Entries provided:

· · · ·

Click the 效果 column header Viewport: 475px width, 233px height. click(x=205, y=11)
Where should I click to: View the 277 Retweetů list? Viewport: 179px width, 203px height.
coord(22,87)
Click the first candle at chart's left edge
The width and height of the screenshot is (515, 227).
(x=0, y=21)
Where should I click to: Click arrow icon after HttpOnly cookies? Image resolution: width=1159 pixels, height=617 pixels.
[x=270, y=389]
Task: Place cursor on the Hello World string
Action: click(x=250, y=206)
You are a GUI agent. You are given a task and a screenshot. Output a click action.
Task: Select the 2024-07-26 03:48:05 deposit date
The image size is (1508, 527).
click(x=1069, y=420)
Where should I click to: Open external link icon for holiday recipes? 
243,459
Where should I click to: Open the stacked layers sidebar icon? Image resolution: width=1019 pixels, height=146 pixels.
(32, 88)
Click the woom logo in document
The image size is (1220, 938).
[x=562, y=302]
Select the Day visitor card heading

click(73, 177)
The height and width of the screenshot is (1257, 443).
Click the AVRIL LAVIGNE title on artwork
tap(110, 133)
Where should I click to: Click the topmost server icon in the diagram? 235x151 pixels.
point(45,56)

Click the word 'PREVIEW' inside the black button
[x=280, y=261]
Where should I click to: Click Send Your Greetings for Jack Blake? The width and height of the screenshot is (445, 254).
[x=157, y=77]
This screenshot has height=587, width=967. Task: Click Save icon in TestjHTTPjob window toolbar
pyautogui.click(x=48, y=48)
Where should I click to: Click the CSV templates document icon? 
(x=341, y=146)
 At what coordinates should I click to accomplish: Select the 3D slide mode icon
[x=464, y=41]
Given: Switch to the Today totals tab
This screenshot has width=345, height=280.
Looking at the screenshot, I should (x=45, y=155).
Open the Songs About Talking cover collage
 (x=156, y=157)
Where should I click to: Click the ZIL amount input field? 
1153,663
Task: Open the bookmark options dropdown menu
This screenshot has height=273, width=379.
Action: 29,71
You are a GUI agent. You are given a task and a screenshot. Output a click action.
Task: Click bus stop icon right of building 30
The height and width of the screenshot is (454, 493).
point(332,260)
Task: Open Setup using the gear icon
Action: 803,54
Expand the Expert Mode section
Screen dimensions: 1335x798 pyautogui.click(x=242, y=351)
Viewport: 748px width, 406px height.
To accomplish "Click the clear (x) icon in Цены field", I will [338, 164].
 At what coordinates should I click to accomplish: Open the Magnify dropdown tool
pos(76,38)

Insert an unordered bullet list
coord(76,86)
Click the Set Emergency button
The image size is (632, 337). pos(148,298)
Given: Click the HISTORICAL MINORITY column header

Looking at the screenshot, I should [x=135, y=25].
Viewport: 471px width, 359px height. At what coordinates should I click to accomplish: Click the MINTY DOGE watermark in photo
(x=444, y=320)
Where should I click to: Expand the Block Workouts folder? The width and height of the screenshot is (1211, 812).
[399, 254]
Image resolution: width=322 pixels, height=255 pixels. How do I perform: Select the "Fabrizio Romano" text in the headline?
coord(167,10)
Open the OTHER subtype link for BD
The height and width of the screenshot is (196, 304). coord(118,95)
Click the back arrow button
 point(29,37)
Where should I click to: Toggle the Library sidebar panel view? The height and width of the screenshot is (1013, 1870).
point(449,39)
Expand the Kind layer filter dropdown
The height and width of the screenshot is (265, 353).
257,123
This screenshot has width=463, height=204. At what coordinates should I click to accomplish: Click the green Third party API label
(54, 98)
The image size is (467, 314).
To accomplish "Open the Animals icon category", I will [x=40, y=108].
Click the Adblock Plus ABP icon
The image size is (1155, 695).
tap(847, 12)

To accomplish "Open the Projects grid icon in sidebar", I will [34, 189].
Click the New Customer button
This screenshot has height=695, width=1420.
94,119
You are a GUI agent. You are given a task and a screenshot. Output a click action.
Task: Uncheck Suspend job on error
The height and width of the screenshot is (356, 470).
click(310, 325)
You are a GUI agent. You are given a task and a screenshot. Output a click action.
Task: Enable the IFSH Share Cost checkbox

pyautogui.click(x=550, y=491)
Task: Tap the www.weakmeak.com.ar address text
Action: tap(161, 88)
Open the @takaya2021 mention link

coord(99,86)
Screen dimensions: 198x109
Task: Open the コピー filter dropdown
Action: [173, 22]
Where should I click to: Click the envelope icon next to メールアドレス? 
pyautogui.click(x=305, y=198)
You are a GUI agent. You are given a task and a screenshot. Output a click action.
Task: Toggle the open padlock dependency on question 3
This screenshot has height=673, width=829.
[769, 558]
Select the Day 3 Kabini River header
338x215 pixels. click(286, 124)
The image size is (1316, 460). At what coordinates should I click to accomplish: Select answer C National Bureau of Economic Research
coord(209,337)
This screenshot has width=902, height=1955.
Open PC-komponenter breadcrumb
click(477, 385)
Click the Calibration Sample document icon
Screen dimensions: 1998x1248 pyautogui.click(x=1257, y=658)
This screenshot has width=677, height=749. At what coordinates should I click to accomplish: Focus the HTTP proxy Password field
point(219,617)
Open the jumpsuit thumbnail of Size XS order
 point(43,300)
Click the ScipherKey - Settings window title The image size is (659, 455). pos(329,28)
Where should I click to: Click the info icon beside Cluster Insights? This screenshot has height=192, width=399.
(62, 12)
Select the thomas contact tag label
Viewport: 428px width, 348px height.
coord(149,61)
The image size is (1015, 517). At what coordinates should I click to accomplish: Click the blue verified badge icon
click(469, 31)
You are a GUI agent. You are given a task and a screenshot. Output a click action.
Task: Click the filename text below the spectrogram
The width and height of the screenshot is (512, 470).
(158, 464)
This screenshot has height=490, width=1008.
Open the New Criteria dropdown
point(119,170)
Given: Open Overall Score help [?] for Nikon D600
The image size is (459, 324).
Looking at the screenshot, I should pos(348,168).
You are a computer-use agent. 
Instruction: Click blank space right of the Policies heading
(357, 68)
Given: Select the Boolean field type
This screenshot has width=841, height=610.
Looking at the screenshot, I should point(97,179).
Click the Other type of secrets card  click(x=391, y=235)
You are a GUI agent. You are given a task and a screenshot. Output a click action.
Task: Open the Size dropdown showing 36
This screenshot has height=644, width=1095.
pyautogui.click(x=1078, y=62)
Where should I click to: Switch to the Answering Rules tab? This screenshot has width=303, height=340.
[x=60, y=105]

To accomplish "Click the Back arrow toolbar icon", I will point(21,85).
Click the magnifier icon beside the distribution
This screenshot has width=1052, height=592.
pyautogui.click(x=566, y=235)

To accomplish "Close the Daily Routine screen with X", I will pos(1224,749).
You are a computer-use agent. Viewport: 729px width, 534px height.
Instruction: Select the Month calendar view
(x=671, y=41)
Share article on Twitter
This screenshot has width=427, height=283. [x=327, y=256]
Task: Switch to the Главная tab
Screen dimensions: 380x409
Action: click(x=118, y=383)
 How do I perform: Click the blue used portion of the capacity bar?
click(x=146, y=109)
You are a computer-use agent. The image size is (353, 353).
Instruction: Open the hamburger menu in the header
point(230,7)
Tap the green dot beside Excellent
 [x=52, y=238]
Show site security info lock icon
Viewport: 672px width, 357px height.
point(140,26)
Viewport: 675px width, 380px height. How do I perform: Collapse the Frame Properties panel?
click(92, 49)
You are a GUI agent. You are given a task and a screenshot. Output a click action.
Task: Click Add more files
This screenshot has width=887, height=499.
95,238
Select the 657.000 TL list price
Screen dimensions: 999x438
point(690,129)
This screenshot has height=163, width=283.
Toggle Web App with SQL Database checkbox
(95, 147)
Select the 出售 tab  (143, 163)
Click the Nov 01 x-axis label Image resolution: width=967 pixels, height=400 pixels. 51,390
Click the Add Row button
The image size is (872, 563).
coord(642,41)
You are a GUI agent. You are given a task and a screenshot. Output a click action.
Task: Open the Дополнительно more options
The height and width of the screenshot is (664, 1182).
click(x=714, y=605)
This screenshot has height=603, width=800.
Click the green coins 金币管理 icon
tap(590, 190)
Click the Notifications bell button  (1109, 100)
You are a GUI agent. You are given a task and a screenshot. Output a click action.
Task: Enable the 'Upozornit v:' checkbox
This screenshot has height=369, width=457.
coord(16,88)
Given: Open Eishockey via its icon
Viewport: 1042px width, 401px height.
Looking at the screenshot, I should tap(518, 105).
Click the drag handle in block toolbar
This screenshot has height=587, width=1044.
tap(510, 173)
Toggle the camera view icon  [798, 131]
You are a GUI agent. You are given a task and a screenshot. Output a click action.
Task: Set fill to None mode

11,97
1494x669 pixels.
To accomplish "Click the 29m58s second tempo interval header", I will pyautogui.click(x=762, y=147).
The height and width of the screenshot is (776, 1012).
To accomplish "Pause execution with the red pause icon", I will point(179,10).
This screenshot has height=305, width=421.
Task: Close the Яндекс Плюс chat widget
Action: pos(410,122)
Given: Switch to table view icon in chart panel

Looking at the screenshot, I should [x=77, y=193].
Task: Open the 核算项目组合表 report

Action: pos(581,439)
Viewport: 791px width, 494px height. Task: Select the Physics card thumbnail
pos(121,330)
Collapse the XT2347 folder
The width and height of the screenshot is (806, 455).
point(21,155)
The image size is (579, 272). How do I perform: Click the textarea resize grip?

· · · ·

Exercise requirements:
Within the material above, copy exactly the lines from the line that holds "Click the drag handle in block toolbar" up to and including the line that holds "The height and width of the screenshot is (776, 1012).".

Response box:
Click the drag handle in block toolbar
This screenshot has height=587, width=1044.
tap(510, 173)
Toggle the camera view icon  [798, 131]
You are a GUI agent. You are given a task and a screenshot. Output a click action.
Task: Set fill to None mode

11,97
1494x669 pixels.
To accomplish "Click the 29m58s second tempo interval header", I will pyautogui.click(x=762, y=147).
The height and width of the screenshot is (776, 1012).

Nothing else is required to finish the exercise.